My problem with flat taxes is the boilerplate: a 9% income tax on someone who spends 80% of their income on basic housing and food is a big freaking deal. a 9% tax on someone who spends 1% of their income on basic housing and food is meaningless. This is problematic.
Good point. A flat tax would be the most "fair" by ratio relative to income, but not according to an individual's share of the whole. And it
is problematic in the long-term; the poor (and middle classes) perpetually struggle harder to survive and the wealthy lose their social support structure which is composed of the former.
I've usually heard this proposed along with a pre-bate check on goods up to the poverty line, so basic necessities. Then we are only taxed on the extra we consume.
Yes, basically the American
Fair Tax proposal.
At what point do you set the "poverty line"? I know how it's set here in the US. So you tax someone who spends 89% of their income on food, rent and health, but not someone who spends 90%?
I've never looked into
how the poverty level is determined; I'd guess it's determined on a statistically-derived basis - can you provide an explanation or link?
What if you earned it by siphoning CPU cycles using embedded javascript code? What if you were exploiting child labor in China (where it's legal), and your customers didn't know? In short, does it matter how you earned it to deserve it? Who decides and enforces that?
Exactly. That's the core issue that I'm concerned about: the management. As it stands, management has control over both creation of the rules
and enforcement. Human fallibility as the wildcard has historically led to abuse of that situation for individual or oligarchic gain. Bitcoin has the potential to function as more than just money, offering a means to temper less-than-reasonable human traits...
Oh, I was saying that someone just under the poverty line (90%) gets a full prebate on their "flat-distributed" % tax. Someone just over it (89%) get's absolutely no benefit. This is my argument for graduated taxes.
Instead of graduated taxation, what about graduated support up to a minimum threshold? This is effectively
negative income tax, a key element of which is elimination of minimum wage laws. Note that it would exacerbate existing problems if introduced in conjunction with current welfare programs. A possible solution could be citizen election to participate in
only one system or the other, or a mandatory shift over time using the same binary method.
Note this criticism:
"... workers would decrease labor supply (employment) by two to four weeks per year because of the guarantee of income equal to the poverty level."
It should be pointed out that, despite workers essentially taking an extra 2-4 weeks of vacation per year,
they're still part of the work force.
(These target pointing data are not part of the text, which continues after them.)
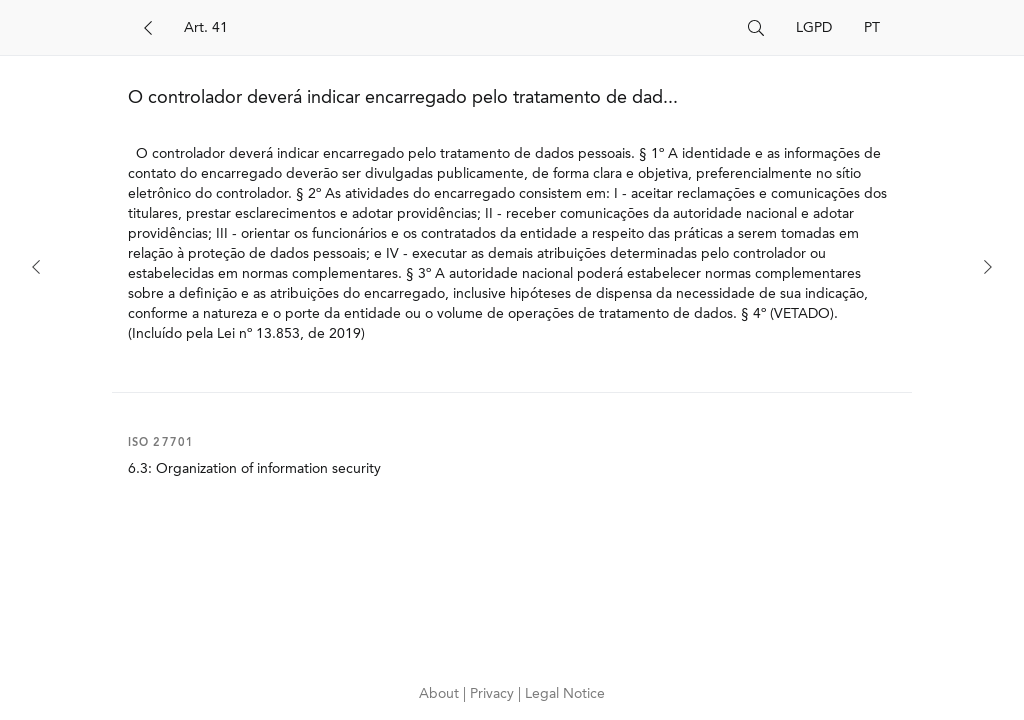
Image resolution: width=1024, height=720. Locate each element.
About (441, 694)
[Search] (458, 28)
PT (872, 28)
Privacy (494, 694)
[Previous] (36, 267)
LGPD (814, 28)
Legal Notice (565, 694)
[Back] (148, 28)
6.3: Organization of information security (254, 469)
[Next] (988, 267)
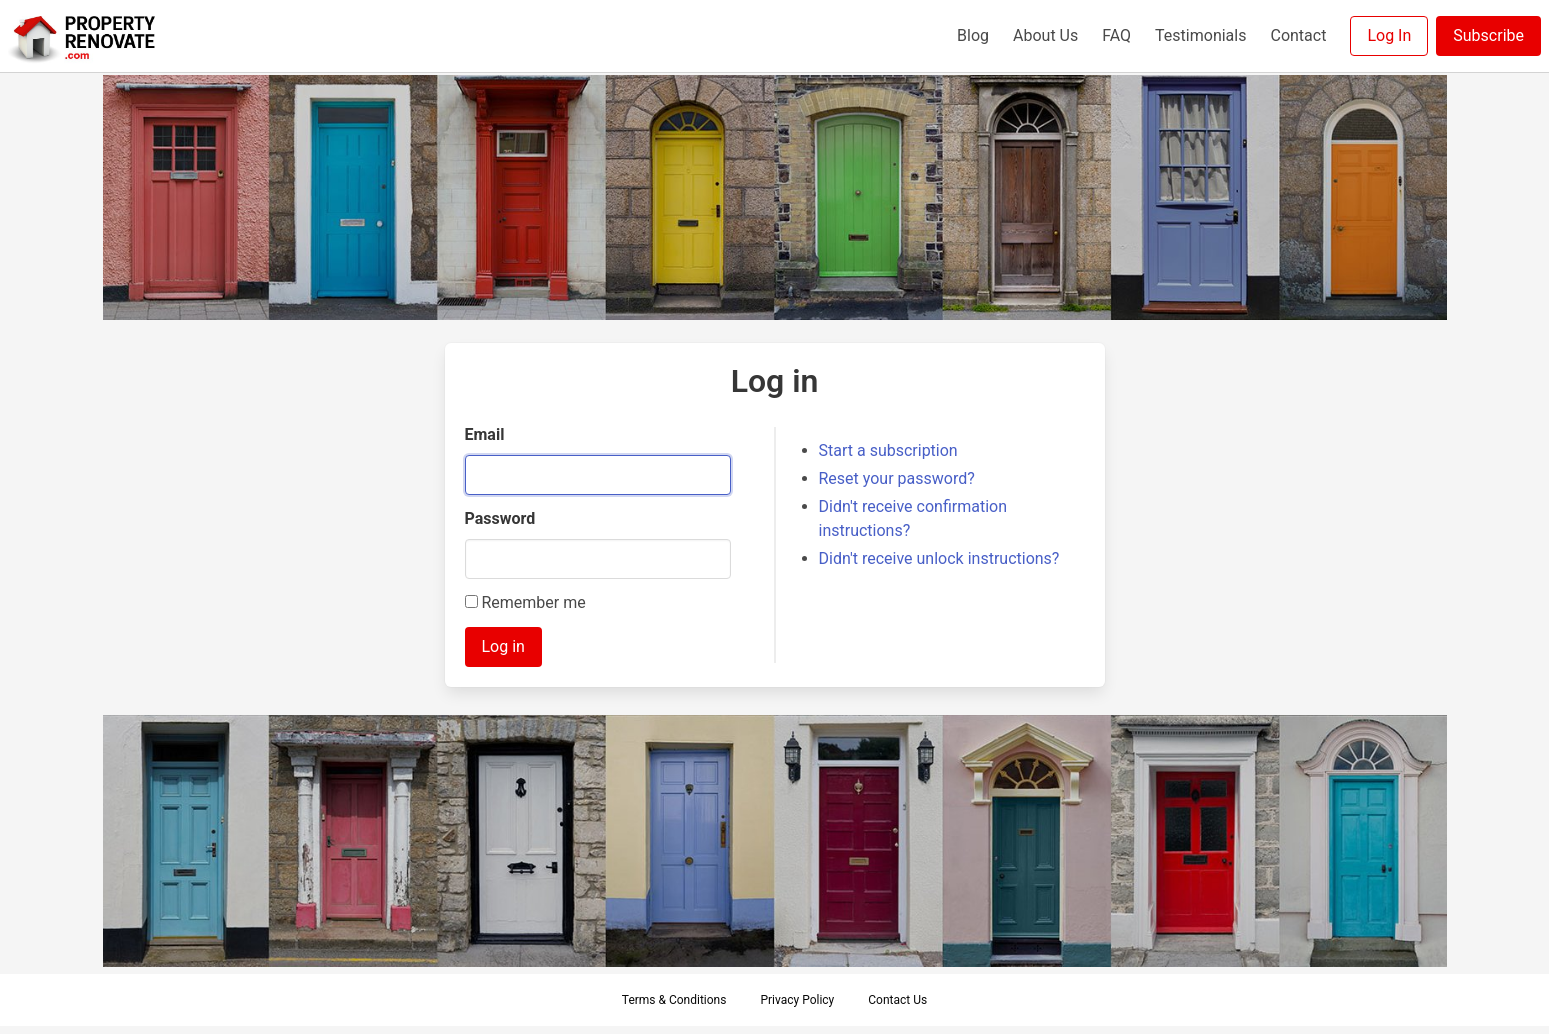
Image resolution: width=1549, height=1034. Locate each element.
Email (485, 434)
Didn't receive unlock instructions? (939, 558)
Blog (973, 35)
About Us (1045, 35)
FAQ (1116, 35)
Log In (1389, 35)
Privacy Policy (797, 1000)
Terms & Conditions (674, 1000)
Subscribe (1488, 35)
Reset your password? (897, 478)
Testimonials (1200, 35)
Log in (503, 646)
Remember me (525, 602)
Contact (1298, 35)
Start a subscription (888, 450)
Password (500, 518)
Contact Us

In addition, the extra time off provides the chance for people to relax and recuperate - health benefits have been noted from periodic vacationing. Those willing to sustain themselves at that minimum level are free to do so while an incentive to work is still maintained. Any interested in exceeding that baseline are just as free to do so.
Meanwhile, the reporting responsibility can fall to businesses alone. It could be left up to the individual to
request the government supplement, possibly through the respective employer(s). Policing ~30 million businesses in the US is much more reasonable and effective than an order of magnitude above that number in individual citizens, not counting illegal immigrants (which is an entirely different issue).
The benefits to elimination of minimum wage laws are multiple: for one, businesses gain the flexibility to pay free market rates; those businesses are also free to hire as many employees as realistically needed without minimum wage associated legislation-induced fiscal distortions, creating more jobs; employees still receive a baseline income.
There are some who will still slip through the cracks, but the
opportunity will be readily present in a more robust system - at least until the robot invasion takes all the menial jobs.
In addition, my point was that control over someone's financial life (the way unregulated banking, retail, and massive corporations maintain with discretion over pensions, loans, and property they own) can destroy lives as thoroughly as violence. This is why we have federal regulations regarding finance, and those regulations need to be funded.
Again, the issue here is management; an unbiased, purely objective regulator experiencing no benefit from illegitimate actions would keep the existing system working - but humans are still part of it. So is another layer of regulation to make sure the regulators are doing their jobs really necessary? Wouldn't it make more sense to change the system's structure to support effective regulation rather than add another layer of the same?